Neben Chansons und Folk-Songs sind auf Ihren frühen Schallplatten viele alte Volkslieder zu finden.

Wader: Da habe ich nach meinen Wurzeln gesucht und sie in diesen alten Liedern gefunden. Wobei das nicht unbedingt so bewusst war, wie es im Nachhinein klingen mag. Ich hatte das große Glück, dass ich durch meinen Vater und meine Familie vorbelastet war. Meine Schwestern spielten ebenfalls Mandoline. Meine Mutter sang sehr viel. Von daher kannte ich die meisten alten Lieder, was keineswegs eine Selbstverständlichkeit war. In den Familien, die um uns herum wohnten, sang kein Mensch. Da spielte auch keiner ein Instrument. Insofern muss ich dankbar sein, dass ich diese Möglichkeiten hatte.

Rührte der Stempel des politischen Liedermachers der Arbeiterklasse, der Ihnen oft aufgedrückt wird, auch aus diesem familiären Kontext?

_Aufgabe_
Können Sie den Teil des Interviewauszugs wortgetreu abschreiben, der bei „Neben Chansons und“ beginnt und bei „diese Möglichkeiten hatte.“ endet?

_Eingabedaten_
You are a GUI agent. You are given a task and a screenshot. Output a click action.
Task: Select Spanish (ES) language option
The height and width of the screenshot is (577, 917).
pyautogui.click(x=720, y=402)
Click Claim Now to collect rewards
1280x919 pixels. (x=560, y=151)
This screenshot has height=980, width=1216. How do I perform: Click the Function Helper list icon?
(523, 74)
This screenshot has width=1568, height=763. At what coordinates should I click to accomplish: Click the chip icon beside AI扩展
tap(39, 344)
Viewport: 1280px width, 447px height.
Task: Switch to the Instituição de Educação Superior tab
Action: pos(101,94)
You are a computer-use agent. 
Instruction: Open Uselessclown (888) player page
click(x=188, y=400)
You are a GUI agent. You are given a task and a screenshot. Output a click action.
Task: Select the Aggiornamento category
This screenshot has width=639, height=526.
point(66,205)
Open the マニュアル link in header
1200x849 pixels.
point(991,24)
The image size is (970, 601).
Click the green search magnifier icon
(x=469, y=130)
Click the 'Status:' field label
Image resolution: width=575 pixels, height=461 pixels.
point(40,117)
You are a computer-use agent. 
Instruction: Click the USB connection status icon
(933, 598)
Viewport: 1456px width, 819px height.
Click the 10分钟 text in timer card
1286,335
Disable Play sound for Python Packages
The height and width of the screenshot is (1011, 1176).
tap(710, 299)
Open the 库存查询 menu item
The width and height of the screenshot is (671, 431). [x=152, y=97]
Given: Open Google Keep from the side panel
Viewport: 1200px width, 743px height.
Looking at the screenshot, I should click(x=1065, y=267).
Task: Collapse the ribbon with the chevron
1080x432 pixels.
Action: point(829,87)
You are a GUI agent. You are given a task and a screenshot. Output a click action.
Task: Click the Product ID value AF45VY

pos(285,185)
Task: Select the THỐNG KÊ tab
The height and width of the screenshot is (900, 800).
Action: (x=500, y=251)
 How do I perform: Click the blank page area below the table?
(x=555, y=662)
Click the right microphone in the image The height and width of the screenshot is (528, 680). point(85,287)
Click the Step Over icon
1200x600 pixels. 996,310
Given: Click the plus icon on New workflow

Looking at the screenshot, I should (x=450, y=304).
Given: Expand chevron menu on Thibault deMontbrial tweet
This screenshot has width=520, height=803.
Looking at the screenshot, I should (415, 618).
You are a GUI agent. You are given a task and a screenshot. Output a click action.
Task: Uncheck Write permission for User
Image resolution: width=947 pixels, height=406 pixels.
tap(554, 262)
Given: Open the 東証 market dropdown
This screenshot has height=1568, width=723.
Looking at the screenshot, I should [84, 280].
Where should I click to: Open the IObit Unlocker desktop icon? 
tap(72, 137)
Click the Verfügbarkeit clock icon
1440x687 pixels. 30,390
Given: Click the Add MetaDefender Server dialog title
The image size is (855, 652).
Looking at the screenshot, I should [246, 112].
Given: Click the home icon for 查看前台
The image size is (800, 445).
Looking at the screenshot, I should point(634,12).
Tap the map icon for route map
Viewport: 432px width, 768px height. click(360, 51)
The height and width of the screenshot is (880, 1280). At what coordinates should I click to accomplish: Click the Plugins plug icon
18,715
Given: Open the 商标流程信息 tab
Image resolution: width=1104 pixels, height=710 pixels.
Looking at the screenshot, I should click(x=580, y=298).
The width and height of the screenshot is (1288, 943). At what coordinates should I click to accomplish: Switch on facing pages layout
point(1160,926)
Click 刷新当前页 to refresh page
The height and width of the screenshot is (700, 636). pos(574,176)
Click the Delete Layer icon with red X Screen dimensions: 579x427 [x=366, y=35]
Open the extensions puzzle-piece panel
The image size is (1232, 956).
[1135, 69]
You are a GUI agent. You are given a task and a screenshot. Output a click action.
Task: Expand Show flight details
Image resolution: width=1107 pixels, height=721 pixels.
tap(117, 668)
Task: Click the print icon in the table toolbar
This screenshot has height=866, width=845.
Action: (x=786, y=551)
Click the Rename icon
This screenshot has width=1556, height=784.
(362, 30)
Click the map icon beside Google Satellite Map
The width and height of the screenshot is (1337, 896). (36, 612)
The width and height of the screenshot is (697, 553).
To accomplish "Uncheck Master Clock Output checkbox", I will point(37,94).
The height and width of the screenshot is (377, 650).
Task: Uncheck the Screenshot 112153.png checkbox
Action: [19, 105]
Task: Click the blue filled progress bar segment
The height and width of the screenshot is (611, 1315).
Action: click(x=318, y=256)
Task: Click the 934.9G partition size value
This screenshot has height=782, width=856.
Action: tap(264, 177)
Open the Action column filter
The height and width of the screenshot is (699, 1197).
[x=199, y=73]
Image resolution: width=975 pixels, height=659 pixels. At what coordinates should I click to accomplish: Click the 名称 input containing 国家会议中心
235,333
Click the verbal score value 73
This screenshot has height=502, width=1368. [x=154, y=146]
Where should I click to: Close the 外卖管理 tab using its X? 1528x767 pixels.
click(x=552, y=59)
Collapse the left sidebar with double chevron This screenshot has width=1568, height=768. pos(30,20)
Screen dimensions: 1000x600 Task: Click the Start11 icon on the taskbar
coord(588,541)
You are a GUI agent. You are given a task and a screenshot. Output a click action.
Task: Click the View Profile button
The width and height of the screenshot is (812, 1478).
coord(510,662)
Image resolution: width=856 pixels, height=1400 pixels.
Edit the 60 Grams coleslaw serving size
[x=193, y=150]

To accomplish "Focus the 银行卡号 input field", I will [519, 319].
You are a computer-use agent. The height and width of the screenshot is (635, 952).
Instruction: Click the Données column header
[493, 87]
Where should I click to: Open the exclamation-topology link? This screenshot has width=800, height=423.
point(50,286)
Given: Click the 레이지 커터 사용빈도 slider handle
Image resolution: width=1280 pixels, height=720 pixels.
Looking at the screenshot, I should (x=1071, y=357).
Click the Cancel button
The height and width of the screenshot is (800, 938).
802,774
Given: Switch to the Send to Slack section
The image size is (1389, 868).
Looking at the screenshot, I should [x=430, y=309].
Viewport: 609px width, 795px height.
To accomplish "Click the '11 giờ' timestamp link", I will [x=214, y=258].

_Lösung_
Neben Chansons und Folk-Songs sind auf Ihren frühen Schallplatten viele alte Volkslieder zu finden.

Wader: Da habe ich nach meinen Wurzeln gesucht und sie in diesen alten Liedern gefunden. Wobei das nicht unbedingt so bewusst war, wie es im Nachhinein klingen mag. Ich hatte das große Glück, dass ich durch meinen Vater und meine Familie vorbelastet war. Meine Schwestern spielten ebenfalls Mandoline. Meine Mutter sang sehr viel. Von daher kannte ich die meisten alten Lieder, was keineswegs eine Selbstverständlichkeit war. In den Familien, die um uns herum wohnten, sang kein Mensch. Da spielte auch keiner ein Instrument. Insofern muss ich dankbar sein, dass ich diese Möglichkeiten hatte.